Challenges.
a – Answer these questions from the commentary on the Bear Stearns bailout:
(i) How many Bear Stearns employees does it say lost their jobs?
(ii) Which company purchased Bear Stearns?
(iii) In which newspaper, and on what day, did the article explaining the real reasons behind the Bear bailout appear?
b – Decide whether each statement agrees with the commentary on the Bear Stearns bailout. Answer yes or no and quote the deciding words.
(i) The banks are passing on the savings from rate cuts to customers.
(ii) The banks are lending only to applicants with a flawless credit history.
(iii) The interests of the American people were considered in the Bear deal.
c – List every person named in the commentary on the Bear Stearns bailout.
--- BEGIN Text shown ---
But later in his column, Whitney explains the crucial ways in which the system is rigged:
Paulson is clearly out of his depth. He's simply not the man to deal with a crisis of this magnitude. His only concern is bailing out his rich friends in the banking industry. The interests of workers and consumers are just brushed aside. Has anyone from the Dept of the Treasury (or the Fed) suggested a bailout for the 14,000 Bear Stearns employees who just lost not only their jobs but the entire retirement when the company was purchased by JP Morgan?

Of course, not. Because both Paulson and Bernanke take a class oriented approach to the problem that narrows their range of vision and limits their ability to pose viable remedies. They are unable to see the whole playing field. For example, Bernanke assumes that if he keeps cutting rates, he can reflate the equity bubble by stimulating consumer spending. But that is not going happen. First of all, the banks are not passing on the savings to customers. And, second, the banks are only lending to applicants with a flawless credit history. In other words, the Fed's cuts may be good for Bernanke and Paulson's buddies, but they do nothing for either the consumer or the broader economy.


[A]n article on Tuesday in the Wall Street Journal ... explained the real reasons behind the Bear bailout....


So all it took was a little nudge from his banking cohorts for Paulson to swing into action and firm up the deal. That says it all. The interests of the American people were never even considered. It was all choreographed to bail out the financial industry. No wonder so many people believe that the Federal Reserve and the US Treasury are merely an extension of the banking establishment. The Bear bailout proves it.
--- END Text shown ---
--- BEGIN Supplied information ---
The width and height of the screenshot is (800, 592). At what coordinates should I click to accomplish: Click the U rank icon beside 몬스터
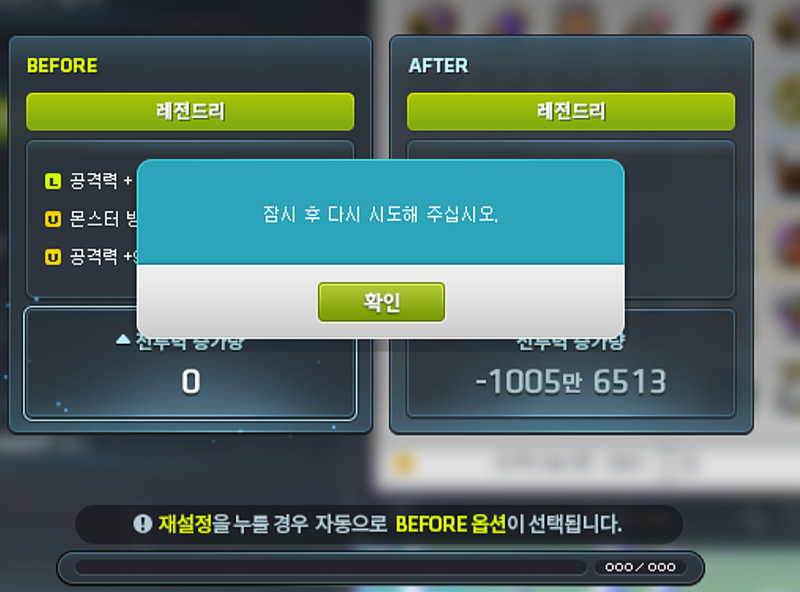tap(53, 219)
--- END Supplied information ---
Solutions by task.
a –
(i) 14,000
(ii) JP Morgan
(iii) The Wall Street Journal, on Tuesday

b –
(i) No: "the banks are not passing on the savings to customers."
(ii) Yes: "the banks are only lending to applicants with a flawless credit history."
(iii) No: "The interests of the American people were never even considered."

c – Whitney, Paulson, Bernanke